## begin Selected extract

Quote:
Originally Posted by PokerPlayer66
Standard deviation is basically opinion since not all information is known.
In the case of AA, you just compare it to all possible hands preflop and you know you're the favourite no matter what.
Standard deviation is just a random formula invented to tell us what the guy who invented the formula thinks is a reasonable distribution of results. No, I don't have a PhD in statistics and work with numbers all day, but then again I'm guessing not many people in this forum do either. Common sense tells us though that anyone can write a formula and say this shows what is reasonable. Why is that specific formula correct? Why couldn't we use a different one? We could, evidently. It's just become convention to use standard deviation instead.
It's clearly nothing at all like equity calculations, where all possible outcomes are known in advance and can be calculated.
On all-in's, all information IS known. With two people all-in preflop, there are 4 cards known and 48 cards unknown. That's exactly 1,712,304 combinations for how the board will run out. It's EXACTLY known how many of those combinations you will win and how many the other guy will win.

## end Selected extract
## begin Provided data

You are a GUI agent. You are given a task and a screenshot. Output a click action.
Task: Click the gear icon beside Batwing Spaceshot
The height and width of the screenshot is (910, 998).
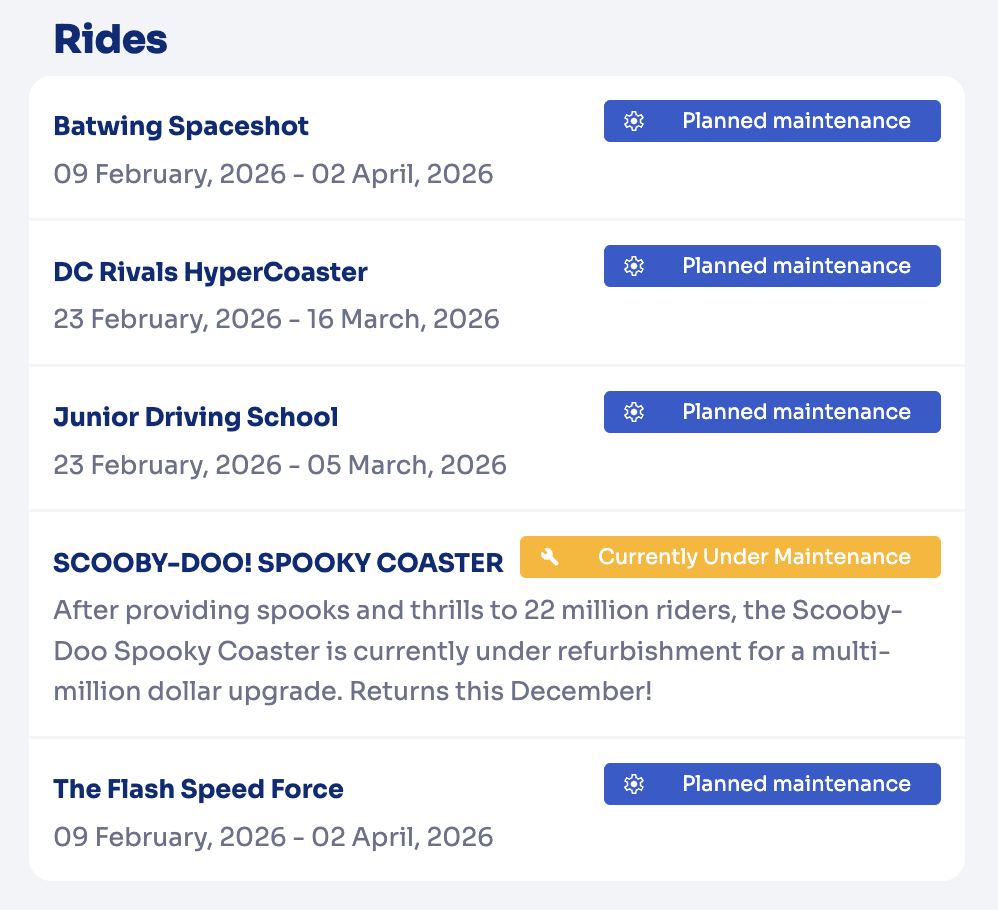coord(633,121)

## end Provided data

Instructions for the task: Write out the part of the poker forum post on standard deviation above, word for word, starting with "It's clearly nothing" and going on through "guy will win.".

Written answer:
It's clearly nothing at all like equity calculations, where all possible outcomes are known in advance and can be calculated.
On all-in's, all information IS known. With two people all-in preflop, there are 4 cards known and 48 cards unknown. That's exactly 1,712,304 combinations for how the board will run out. It's EXACTLY known how many of those combinations you will win and how many the other guy will win.